Why would you do that? want to detect metal? I don’t know… maybe you want to find some gold in the ground. You can dig up ALL the earth or find a place where there is gold before you kick. Or maybe you’re looking for buried metallic meteorites. You can even utilize a metal detector to find a ring lost on the beach. These devices are quite useful.
But do you know how they work? I see! When you think about it, it’s not obvious. There are different types of detectors, but they all rely on the same frigid physics of electric and magnetic fields. Let’s take a look, shall we?
Go with the flow
First, how do metals differ from other materials? Every solid object is made up of atoms, each of which has negatively charged electrons orbiting a positive nucleus. In nonmetals such as plastic or glass, electrons largely stick to their original atom.

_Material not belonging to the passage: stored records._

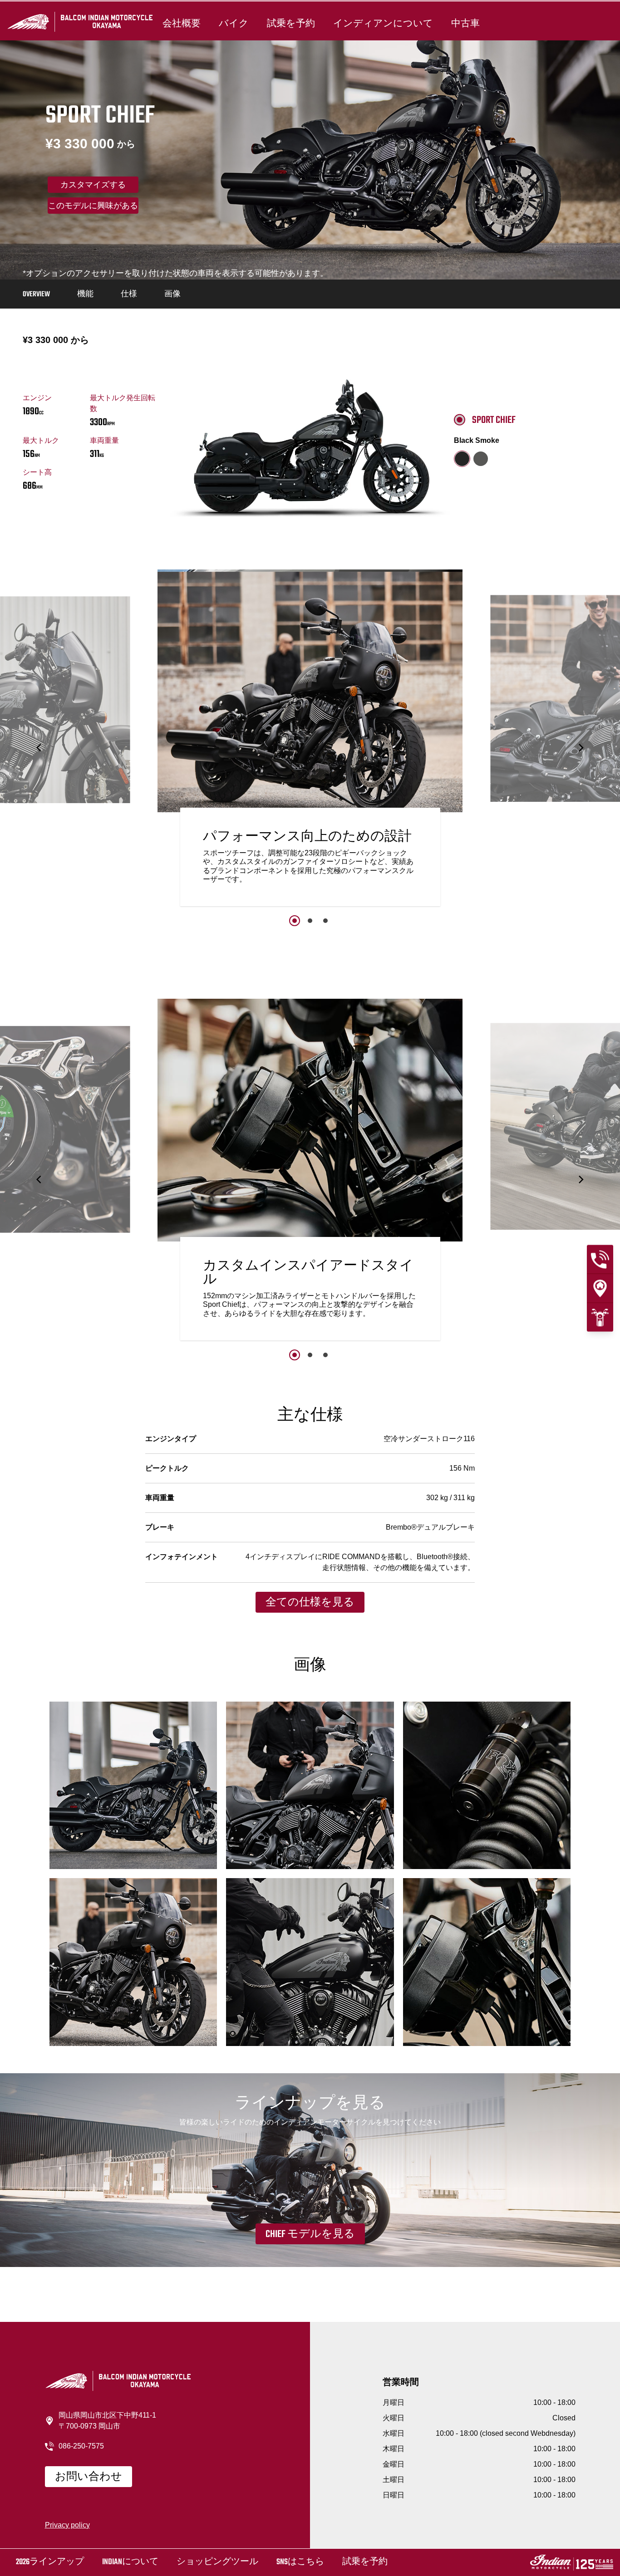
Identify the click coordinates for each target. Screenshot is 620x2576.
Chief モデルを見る (310, 2234)
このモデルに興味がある (93, 206)
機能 (85, 294)
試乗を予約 (291, 23)
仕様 (129, 294)
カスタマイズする (93, 185)
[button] (39, 747)
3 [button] (325, 920)
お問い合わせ (88, 2477)
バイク (234, 23)
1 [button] (294, 920)
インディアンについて (383, 23)
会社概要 (181, 23)
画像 (172, 294)
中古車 (465, 23)
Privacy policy (67, 2525)
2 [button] (310, 920)
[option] (310, 740)
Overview (36, 294)
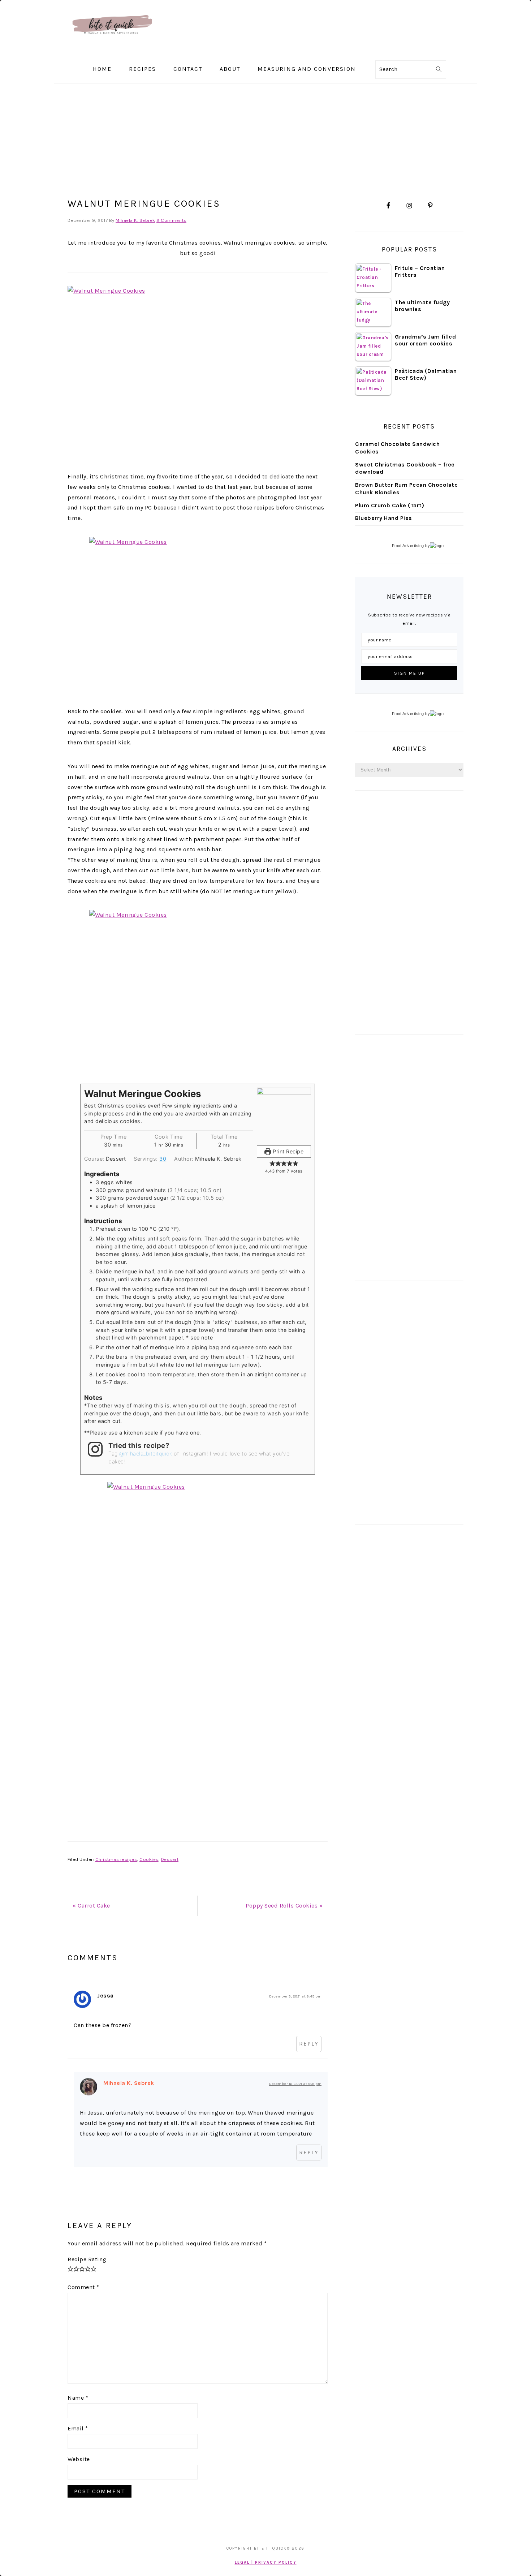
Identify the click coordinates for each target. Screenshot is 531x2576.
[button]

However, in a metal like copper, the outer electrons float freely and are shared by all atoms. This is why current can flow through metal – if we apply an electric field, electrons will flow in a specific direction, which is called an electric current. Metals are conductive.
Faraday’s law
So how do you create an electric field? The simplest way is to simply apply a charge to the surface of a metal object by adding a few electrons to it – that’s what a battery does. Of course, this won’t work for our purposes though. You’ll need access to the metal before you find it, which doesn’t make sense.
But there is another way. It turns out that A changing magnetic field it also produces an electric field. This is the basic idea of Faraday’s law. If you move a magnet near a metal conductor, this movement creates a changing magnetic field, which produces an electric field. If this electric field occurs in a metal boom: a so-called eddy current is created.
And vice versa
It also works the other way around: just as a changing magnetic field produces an electric current, an electric current produces a magnetic field. Remember that senior science fair project where you wrap a wire around an iron nail and connect the ends to a battery? Once the juice flows out, the nail temporarily becomes magnetic and can grab paper clips.
But as we just saw, you don’t need batteries. The changing magnetic field creates eddy currents in the metal, which then produce their own magnetic fields. Wait! This is even crazier. Since these eddy currents produce magnetic fields, there will be interaction between the metal and the thing producing an alternating magnetic field.
You are now ready for your first very plain metal detector. To create a variable magnetic field, we will simply utilize a moving magnet. In the demo below, I placed a magnet on a coin and then quickly picked it up. The movement creates eddy currents in the coin, which create a magnetic field that interacts with the magnet. See? Coins are bouncing.